> [What to do]: The records follow. Print, word for word, the first line through the "Task: Open the 選項(O) menu" line.

-------- The data

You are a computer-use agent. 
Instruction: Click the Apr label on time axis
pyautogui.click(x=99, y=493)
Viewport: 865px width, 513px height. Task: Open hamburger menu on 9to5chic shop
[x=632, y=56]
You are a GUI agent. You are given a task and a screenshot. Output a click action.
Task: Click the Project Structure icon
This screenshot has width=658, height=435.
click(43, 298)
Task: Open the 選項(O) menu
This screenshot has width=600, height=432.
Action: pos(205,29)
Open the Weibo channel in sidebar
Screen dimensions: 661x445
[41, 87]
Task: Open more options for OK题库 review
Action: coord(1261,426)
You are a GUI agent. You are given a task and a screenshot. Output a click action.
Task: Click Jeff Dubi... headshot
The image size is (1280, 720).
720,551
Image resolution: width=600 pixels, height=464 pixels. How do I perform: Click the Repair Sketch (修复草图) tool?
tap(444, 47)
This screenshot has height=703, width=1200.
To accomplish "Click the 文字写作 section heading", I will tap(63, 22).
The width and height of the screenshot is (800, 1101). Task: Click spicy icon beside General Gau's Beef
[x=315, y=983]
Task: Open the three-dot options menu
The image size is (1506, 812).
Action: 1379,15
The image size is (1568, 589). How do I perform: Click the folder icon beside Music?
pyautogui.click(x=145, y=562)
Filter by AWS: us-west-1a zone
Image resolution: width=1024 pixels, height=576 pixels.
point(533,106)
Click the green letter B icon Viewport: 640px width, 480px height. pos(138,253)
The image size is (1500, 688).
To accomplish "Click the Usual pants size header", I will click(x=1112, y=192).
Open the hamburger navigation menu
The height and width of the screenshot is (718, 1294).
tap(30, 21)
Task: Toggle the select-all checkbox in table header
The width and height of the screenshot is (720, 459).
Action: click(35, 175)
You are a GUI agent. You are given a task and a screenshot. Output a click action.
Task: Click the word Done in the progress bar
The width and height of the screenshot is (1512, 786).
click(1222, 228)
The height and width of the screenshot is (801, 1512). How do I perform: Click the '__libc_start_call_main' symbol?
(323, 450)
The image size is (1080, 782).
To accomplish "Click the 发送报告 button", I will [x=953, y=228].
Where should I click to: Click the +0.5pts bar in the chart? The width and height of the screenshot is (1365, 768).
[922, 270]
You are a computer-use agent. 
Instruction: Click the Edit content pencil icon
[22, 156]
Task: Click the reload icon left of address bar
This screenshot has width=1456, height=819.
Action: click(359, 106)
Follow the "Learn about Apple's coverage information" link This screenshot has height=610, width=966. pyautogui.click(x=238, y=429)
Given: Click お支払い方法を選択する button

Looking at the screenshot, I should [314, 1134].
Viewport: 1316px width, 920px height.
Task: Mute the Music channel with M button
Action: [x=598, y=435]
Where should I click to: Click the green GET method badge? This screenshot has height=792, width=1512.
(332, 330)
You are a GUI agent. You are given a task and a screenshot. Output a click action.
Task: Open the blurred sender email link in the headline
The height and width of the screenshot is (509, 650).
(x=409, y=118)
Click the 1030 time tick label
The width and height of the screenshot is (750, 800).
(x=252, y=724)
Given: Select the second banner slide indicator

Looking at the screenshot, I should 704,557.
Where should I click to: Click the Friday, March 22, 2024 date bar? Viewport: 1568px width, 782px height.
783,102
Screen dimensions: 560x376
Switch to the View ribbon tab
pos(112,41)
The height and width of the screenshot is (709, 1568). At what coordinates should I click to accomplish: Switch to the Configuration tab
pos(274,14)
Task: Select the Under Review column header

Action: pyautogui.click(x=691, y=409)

----------------

> [Solved exercise]:
You are a computer-use agent. 
Instruction: Click the Apr label on time axis
pyautogui.click(x=99, y=493)
Viewport: 865px width, 513px height. Task: Open hamburger menu on 9to5chic shop
[x=632, y=56]
You are a GUI agent. You are given a task and a screenshot. Output a click action.
Task: Click the Project Structure icon
This screenshot has width=658, height=435.
click(43, 298)
Task: Open the 選項(O) menu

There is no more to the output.